Canadian consumer staple stocks with vigorous long-term growth in earnings per share and robust return on capital.
Since the beginning of the year, the difference in returns between consumer staples and the broader Canadian market has been striking. In the first six months of the year the sector has kept its head above water at 0.6 per cent while the broader market lost 9.1 per cent.
The second quarter rebound by the S&P/TSX Composite Index was less evident among staples stocks, but they are still comfortably ahead of the broader market. Work-from-home policies during the COVID-19 pandemic and general consumer cautiousness regarding crowded areas continue to drive grocery spending and place consumer staples in a profitable environment.
We screened companies focusing on the following criteria:
- Market capitalization higher than $250-million;
- Five-year average EPS growth higher than 8 per cent – we want a company that has been able to increase its earnings per share at a rapid pace;
- Most recently reported return on capital higher than 5 per cent. We look for a business with a decent ROC, and will rank the companies by this metric. We focus on the short-term return, owing to the abnormal environment created by the pandemic;
- Positive price-to-earnings ratio – We want to eliminate unprofitable companies.
For informational purposes, we have also included: recent stock price; dividend yield; one-year price return; change in net operating profit after taxes (NOPAT) over the most recent three months; sales growth over the past 12 months; and five-year average sales growth.
More about Inovestor
Inovestor for Advisors is a fundamental-analysis research platform specializing in the economic value-added (EVA) approach. With Inovestor, advisers can quickly identify attractive investment opportunities, outsource their stock picking by using model portfolios, and easily communicate investment decisions with clients through client-friendly reports.
What we found
Alimentation Couche-Tard tops our list with an ROC of 13.6 per cent. The convenience-store giant shows a five-year EPS growth rate of 24.2 per cent and in the past year alone has increased its EPS by 29 per cent (not shown). Sales declined over the past 12 months compared with the previous year because of lower fuel volumes sold, but margins profited from the sharp decline in price of oil. The environment is certainly challenging, but the company showed resilience in its previous quarterly report. Couche-Tard has an impressive track record and the P/E ratio seems quite reasonable considering its EPS growth and high return on capital. Economies of scale allow for greater margins while revenue diversification favours the stability of its returns.
Juice producer Lassonde Industries Inc. has the highest three-month NOPAT growth on our list.

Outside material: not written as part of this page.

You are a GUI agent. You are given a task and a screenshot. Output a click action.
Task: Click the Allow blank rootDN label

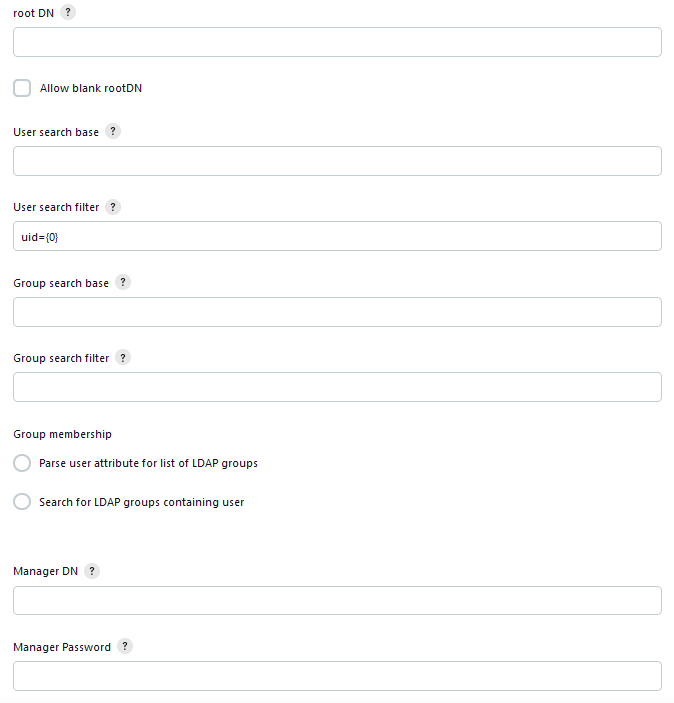91,88
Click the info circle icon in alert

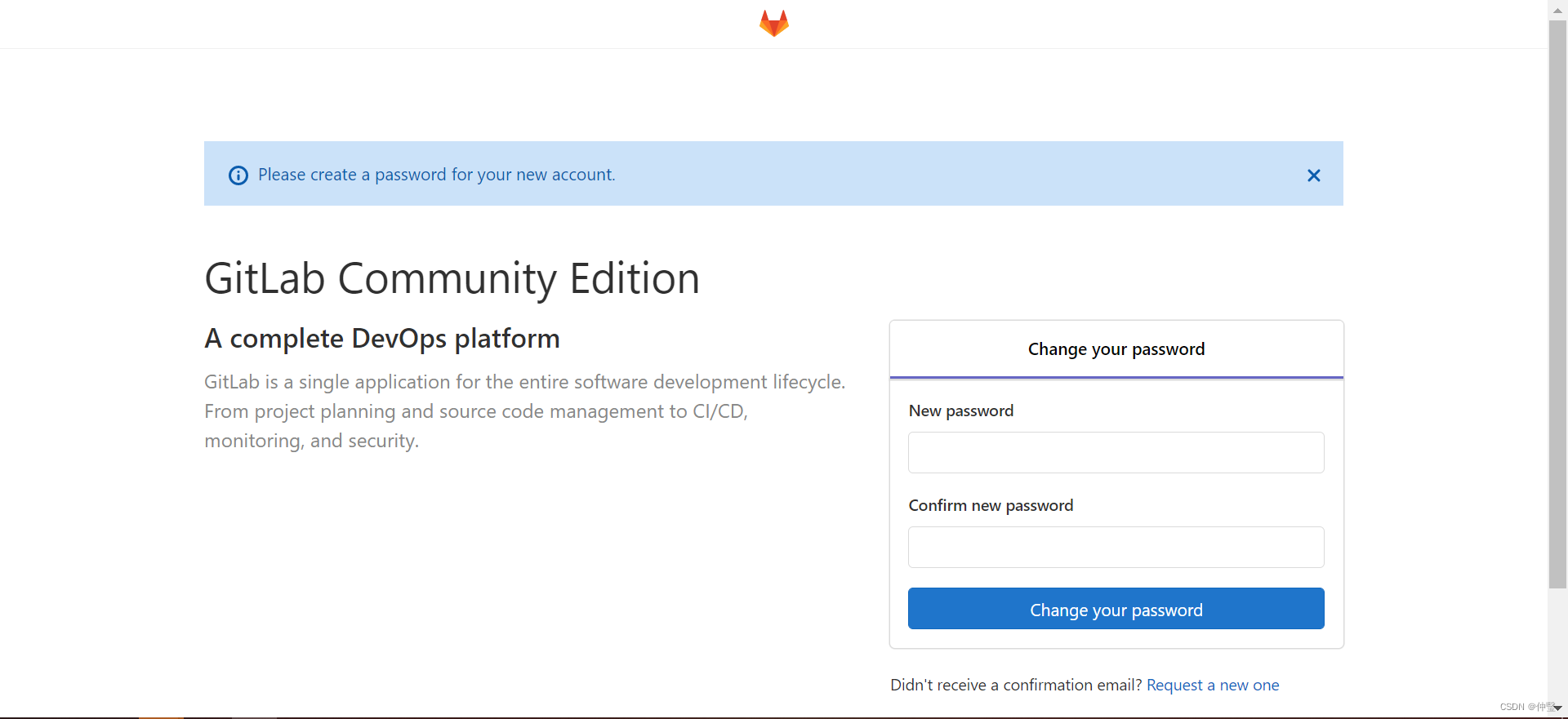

The company certainly has a substantial tailwind with its focus on retail products, but Lassonde has also reported strong earnings growth and return on capital in the past. Twelve-month sales growth stands at 6.5 per cent, stronger than its 3.8-per-cent annual sales growth over the past five years. Historically, its growth has been mostly done by acquisition owing to low growth in its industry, a strategy that seems to have paid off effectively.
Metro Inc. has realized an annual sales growth of 8.3 per cent over the past five years and 6.6 per cent in the most recent 12-month period. The food and drug retailer’s ability to increase the amount of invested capital, combined with a strong return on capital while experiencing low sales volatility, is the perfect recipe for a resilient business. The company has been fortunate in the crisis and could continue to benefit from increased grocery spending in the next few quarters.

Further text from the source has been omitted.